Purchasing a used motorbike is a straightforward process. All you need to do is go about the process diligently and take more into account than just the bike’s outer shine. Depending on the age range that you are looking for, there are various things that you need to consider before you settle on your ideal motorbike.
For your endeavors to be successful, you will need a checklist to go by. Wherever you go shopping for your dream bike, be it online from websites such as used.forsale or somewhere else, pay attention to the items on your list. This will allow you to purchase a quality bike and show the seller that you know what you want. These are the crucial factors to look out for when you go shopping.
The engine is the most expensive part of a motorcycle, and when it gets damaged or has issues, the rest of the motorbike won’t matter. When buying it, you will have to get it starting and running.
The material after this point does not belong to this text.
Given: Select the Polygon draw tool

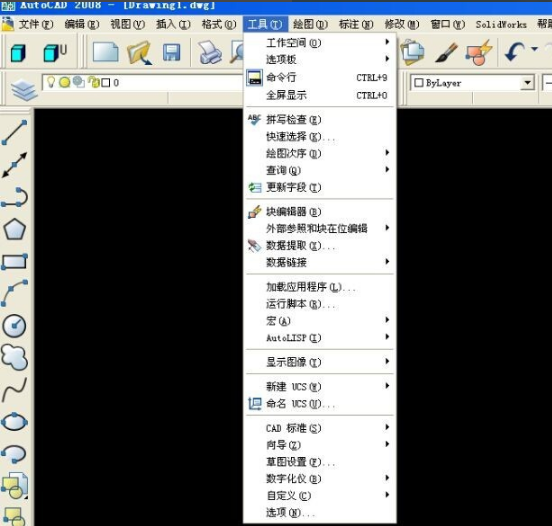Looking at the screenshot, I should click(x=14, y=230).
Ideally, you can take the bike for a test drive to get the engine up to its full operating temperature. It is the most effective way to determine whether the gears engage correctly and if the bike’s electrical components are functioning well.
Lastly, taking it for a test drove will help you establish whether you are happy with the engine’s general performance. Throttle response should be smooth and immediate, the clutch action progressive, and the transmission shouldn’t be noisy or jerky. Additionally, the two-strokes shouldn’t smoke a lot, while the four-stroke shouldn’t smoke at all.
2.The general appearance
When you contact a seller, they should diligently divulge all the necessary details regarding the motorbike to you. A little rough look for a restoration or project bike is expected. Therefore, you can overlook minor imperfections if that’s the type of bike you are looking for. Scrutinize your bike to determine whether it is well-maintained or has just been cleaned for sale.
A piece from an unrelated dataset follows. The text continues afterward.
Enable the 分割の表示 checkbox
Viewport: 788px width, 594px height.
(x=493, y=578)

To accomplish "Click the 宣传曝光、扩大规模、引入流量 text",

Check all the tight spots where dirt is likely to accumulate because a well-maintained bike will usually be clean in these areas. If it has plastic fairings, inspect the “tabs” connecting them to the frame. In case the bike has crashed before, these are the first places to break, and you can tell if there have been shoddy repair attempts.
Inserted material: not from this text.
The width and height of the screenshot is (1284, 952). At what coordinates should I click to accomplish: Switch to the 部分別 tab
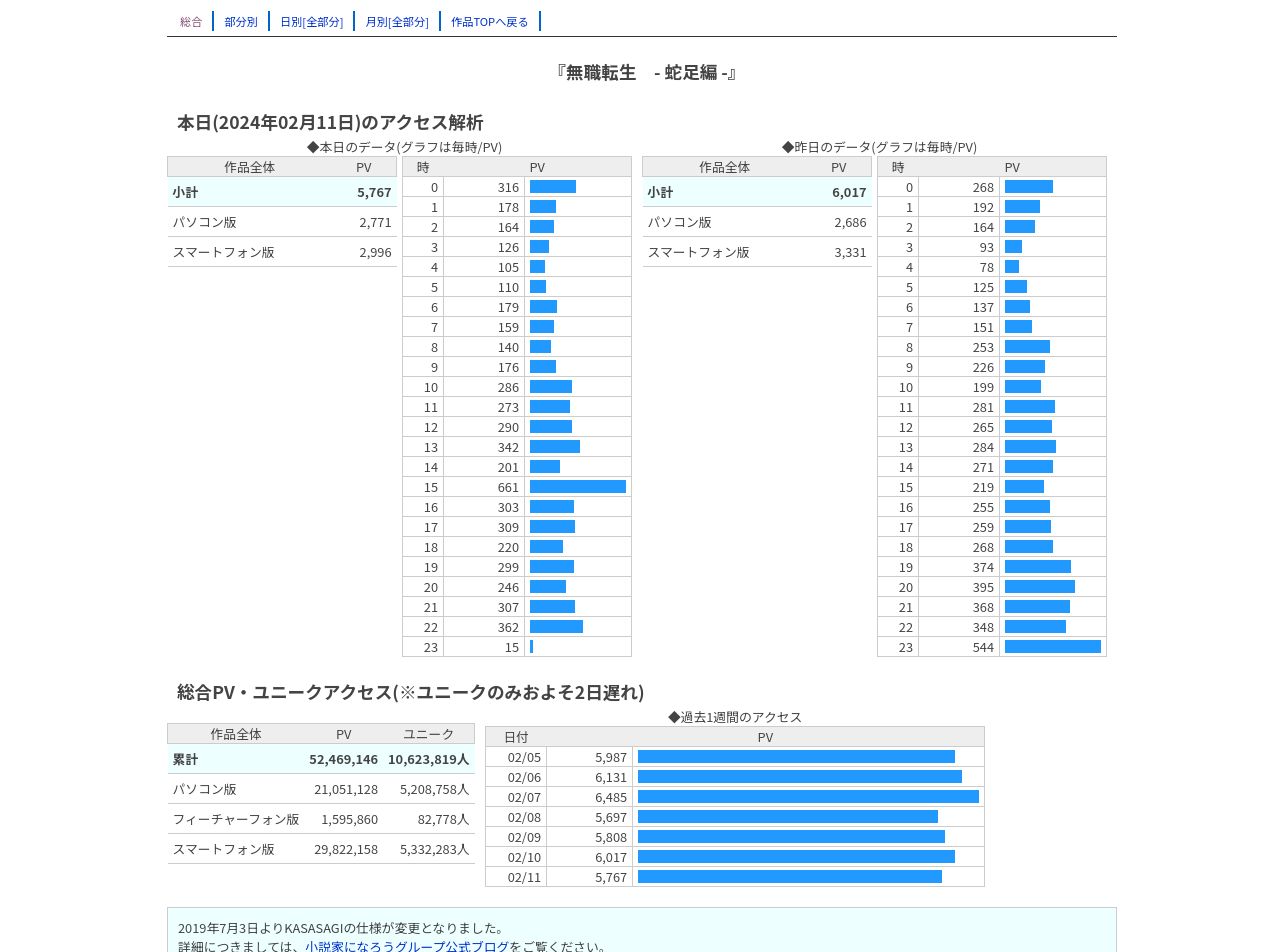point(241,21)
When you are inspecting the exhaust, you need the bike to be cold. That is because warm engines, unfortunately, turn over quite easily. When you call the potential seller, ask them not to run the bike before you go to inspect it.
You also want to ensure your exhaust is solidly mounted as vibrations from the engine can cause the pipe and mount to fail. Lastly, ensure that you inspect the exhaust header from underneath because dents can lead to performance problems.
Closely observing the bodywork of your bike will help you identify any cracks, scrapes, and dents. Additionally, look out for any indication that the motorbike has taken a hard landing or been in an accident. Slide your hand over the frame as much as possible this way; you will be able to feel anything that is not visible to the bare eye.
Observe the steering head bearings, and rock the bike back and forth while holding onto the front brake lever. If you hear a click or feel some movement, chances are the bearings are either worn or loose. Lastly, check the steering stops. If the metal is bent, excessively rusty, or bulging, the bike may have been in an accident.
It will be challenging to test this without taking the bike for a test ride. What you will check for in the suspension is smooth action. There shouldn’t be grinding noises or squeaks, and all the components need to look well-maintained. The forks should be oil-free, and each pitting needs to move freely.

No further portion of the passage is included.